Dear Publius Pundit,
Here's something else to keep in mind when exploring Russia's relationships with energy-rich states: Russia has huge reserve of oil and natural gas, and any jump in the price of these commodities will first and foremost raise energy revenue that the Russian government receives. Since the resource-driven economic boom is the primary reason why Putin's support is so high (another being those oh-so-convenient Chechens), maintaining high energy prices are key to Putin's ambitions for the Russian state.
This preoccupation with energy, though, leads the Russians to do some pretty treacherous things. For example, in the late 1990s they allegedly trained Ayman al-Zawahiri (bin Laden's sidekick – or perhaps the true leader of al-Qaeda). Just a few months later, al-Zawahiri's terrorist group was incredibly interested in and well-informed of plans by Americans to build a natural gas pipeline through Afghanistan and ease the Russian's quasi-monopoly in the region. Later, al-Qaeda attacks American embassies in East Africa, which was believed by many to be a provocation of the US, trying to get them to enter Afghanistan. Though there was no invasion, the oil pipeline was shelved shortly after the attacks. Interestingly enough, all of this is right about the time when the price of oil starts skyrocketing – in early 1999 the price of oil had fallen to about $12 per barrel, but has increased fairly regularly ever since, to the point where it is now 1000% of the price that it was less than a decade ago.
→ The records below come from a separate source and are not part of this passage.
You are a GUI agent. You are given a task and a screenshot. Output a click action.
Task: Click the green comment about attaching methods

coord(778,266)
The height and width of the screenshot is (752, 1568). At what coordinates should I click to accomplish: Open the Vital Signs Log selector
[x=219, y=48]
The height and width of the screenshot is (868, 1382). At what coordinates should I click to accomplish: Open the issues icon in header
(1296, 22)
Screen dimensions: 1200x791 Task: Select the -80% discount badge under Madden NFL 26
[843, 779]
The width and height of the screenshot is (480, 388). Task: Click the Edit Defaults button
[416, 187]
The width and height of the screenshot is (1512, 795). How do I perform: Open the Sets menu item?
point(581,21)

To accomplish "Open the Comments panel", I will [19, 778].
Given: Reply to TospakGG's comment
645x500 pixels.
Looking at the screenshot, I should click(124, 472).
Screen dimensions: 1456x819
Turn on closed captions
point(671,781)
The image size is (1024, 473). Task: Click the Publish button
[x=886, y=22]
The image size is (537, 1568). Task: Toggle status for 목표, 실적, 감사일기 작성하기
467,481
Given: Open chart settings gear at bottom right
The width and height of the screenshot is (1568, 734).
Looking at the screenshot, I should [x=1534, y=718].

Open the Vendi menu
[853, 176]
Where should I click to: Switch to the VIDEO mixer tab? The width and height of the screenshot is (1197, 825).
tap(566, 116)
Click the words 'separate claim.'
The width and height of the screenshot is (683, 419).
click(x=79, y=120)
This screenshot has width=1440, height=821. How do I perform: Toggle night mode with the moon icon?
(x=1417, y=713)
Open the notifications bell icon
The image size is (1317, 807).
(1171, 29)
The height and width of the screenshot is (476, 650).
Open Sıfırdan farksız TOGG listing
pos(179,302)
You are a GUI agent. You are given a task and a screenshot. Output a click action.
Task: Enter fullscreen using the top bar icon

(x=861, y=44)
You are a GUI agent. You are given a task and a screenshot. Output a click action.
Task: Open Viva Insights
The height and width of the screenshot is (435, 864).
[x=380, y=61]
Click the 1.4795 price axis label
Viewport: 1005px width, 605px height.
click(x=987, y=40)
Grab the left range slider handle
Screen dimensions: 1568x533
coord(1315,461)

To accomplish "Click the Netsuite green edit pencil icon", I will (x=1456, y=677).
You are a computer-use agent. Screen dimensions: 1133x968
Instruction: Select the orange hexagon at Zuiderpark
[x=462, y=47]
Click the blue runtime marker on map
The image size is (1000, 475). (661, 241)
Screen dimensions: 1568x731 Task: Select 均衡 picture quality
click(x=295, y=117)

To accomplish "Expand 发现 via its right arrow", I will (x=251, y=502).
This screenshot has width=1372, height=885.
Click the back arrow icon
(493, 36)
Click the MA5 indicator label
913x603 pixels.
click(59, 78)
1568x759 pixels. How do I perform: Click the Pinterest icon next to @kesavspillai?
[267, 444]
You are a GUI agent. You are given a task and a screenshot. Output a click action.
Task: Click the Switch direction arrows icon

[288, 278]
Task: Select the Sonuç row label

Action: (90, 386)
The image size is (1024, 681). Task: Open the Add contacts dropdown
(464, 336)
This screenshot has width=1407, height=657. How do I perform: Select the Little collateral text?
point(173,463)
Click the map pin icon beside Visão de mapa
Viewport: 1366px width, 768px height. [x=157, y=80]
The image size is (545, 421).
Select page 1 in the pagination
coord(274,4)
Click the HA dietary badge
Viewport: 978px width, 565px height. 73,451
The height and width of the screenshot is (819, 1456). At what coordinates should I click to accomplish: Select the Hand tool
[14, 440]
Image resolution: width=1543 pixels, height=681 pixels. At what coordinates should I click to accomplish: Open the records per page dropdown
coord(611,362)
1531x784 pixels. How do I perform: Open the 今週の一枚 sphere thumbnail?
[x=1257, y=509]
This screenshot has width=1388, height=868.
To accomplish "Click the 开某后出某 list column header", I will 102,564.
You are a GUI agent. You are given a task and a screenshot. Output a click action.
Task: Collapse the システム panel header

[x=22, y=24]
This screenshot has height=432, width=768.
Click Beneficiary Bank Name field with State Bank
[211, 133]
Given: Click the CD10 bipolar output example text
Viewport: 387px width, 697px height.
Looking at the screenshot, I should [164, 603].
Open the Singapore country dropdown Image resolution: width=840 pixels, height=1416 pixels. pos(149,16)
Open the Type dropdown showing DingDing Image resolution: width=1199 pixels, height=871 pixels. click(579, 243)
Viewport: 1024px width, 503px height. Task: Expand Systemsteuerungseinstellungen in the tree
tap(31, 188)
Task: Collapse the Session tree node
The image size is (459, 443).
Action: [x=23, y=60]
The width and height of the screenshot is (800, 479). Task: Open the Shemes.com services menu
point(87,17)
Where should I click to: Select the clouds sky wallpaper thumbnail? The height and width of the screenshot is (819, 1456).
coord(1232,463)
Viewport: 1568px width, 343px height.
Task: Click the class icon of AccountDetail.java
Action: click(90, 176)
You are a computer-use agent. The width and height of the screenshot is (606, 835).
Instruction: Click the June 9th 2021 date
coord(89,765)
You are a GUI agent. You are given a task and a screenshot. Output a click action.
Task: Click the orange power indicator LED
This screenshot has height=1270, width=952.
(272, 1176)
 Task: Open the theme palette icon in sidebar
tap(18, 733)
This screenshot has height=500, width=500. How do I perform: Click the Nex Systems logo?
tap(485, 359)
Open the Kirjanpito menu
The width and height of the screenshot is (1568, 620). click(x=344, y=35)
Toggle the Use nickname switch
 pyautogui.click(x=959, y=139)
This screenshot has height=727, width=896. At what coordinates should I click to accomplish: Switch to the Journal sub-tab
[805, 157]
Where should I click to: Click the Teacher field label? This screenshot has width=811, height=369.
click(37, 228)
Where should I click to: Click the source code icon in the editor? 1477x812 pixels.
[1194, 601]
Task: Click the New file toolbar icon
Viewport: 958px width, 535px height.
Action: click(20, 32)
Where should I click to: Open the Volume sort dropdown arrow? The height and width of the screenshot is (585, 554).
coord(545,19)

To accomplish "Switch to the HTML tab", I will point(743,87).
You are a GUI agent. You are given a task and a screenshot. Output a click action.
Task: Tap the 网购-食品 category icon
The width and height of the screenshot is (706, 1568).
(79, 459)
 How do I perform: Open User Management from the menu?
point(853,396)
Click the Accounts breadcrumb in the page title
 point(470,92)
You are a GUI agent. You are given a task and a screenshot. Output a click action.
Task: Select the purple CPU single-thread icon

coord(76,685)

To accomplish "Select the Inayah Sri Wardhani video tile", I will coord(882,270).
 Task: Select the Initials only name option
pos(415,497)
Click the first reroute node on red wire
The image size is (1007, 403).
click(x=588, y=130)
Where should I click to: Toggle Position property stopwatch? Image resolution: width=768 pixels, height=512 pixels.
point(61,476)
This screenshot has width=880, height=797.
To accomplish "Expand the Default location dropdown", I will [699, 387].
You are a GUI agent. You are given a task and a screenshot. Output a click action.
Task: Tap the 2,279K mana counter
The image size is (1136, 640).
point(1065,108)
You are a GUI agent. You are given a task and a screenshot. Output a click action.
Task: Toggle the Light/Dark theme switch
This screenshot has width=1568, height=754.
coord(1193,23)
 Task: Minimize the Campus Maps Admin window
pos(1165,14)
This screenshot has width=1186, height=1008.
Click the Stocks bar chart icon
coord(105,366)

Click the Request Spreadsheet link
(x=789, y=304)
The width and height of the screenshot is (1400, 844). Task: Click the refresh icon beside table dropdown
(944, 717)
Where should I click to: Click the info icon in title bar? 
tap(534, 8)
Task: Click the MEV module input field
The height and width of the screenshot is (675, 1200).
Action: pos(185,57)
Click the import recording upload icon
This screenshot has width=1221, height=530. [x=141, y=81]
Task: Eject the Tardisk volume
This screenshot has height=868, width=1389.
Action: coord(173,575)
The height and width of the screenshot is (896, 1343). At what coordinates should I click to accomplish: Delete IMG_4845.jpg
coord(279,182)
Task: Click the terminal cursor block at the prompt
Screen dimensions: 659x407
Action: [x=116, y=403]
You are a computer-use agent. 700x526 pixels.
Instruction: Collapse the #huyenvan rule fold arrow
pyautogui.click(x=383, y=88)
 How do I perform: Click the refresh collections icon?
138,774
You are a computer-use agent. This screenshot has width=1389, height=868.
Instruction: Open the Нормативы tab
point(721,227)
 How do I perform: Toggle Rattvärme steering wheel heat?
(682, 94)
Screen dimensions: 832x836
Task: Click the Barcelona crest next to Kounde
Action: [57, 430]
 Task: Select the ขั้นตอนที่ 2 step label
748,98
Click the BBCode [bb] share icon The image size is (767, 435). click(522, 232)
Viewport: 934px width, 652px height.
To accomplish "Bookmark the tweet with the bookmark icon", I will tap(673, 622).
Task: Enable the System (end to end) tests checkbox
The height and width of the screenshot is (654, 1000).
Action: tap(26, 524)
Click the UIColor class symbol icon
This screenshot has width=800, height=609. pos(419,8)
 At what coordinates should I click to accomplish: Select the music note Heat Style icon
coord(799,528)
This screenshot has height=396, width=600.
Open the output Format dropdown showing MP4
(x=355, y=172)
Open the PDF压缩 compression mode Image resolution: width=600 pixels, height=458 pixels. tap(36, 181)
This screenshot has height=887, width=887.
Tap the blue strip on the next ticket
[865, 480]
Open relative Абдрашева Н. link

Much of this increase in prices was no doubt due to the ramifications of US policy in the Middle East in response to periodic attacks by al-Qaeda.
And Burma is not the only place where we see Russia abetting regimes that have been drawing the ire of the United States: Iran, too, has been helped by Russia in developing something (at minimum nuclear power, and at most nuclear weapons) that doesn't seem to benefit Russia much at all. Iran (like Burma) is a relatively poor country that wouldn't seem to be in the position to pay lots of money for expensive nuclear reactors, especially given its own enormous energy reserves. Security interests don't seem too great, since both Russia and the US have enough weapons to inflict more damage than they'd ever want, and an attack on Russia by any country is pretty unthinkable. And Russia, by supporting the regimes, is putting itself at risk of being criticized. So what's in it for Russia? An American invasion of Iran – with the world's second-largest reserves of natural gas, and third-largest reserves of oil – would surely send the price of oil skyrocketing past $200 a barrel, and that couldn't be bad for Putin. Just something to think about.
Erratum: it's not actually Kim Zigfeld's blog, but rather a blog for which she's a regular contributer.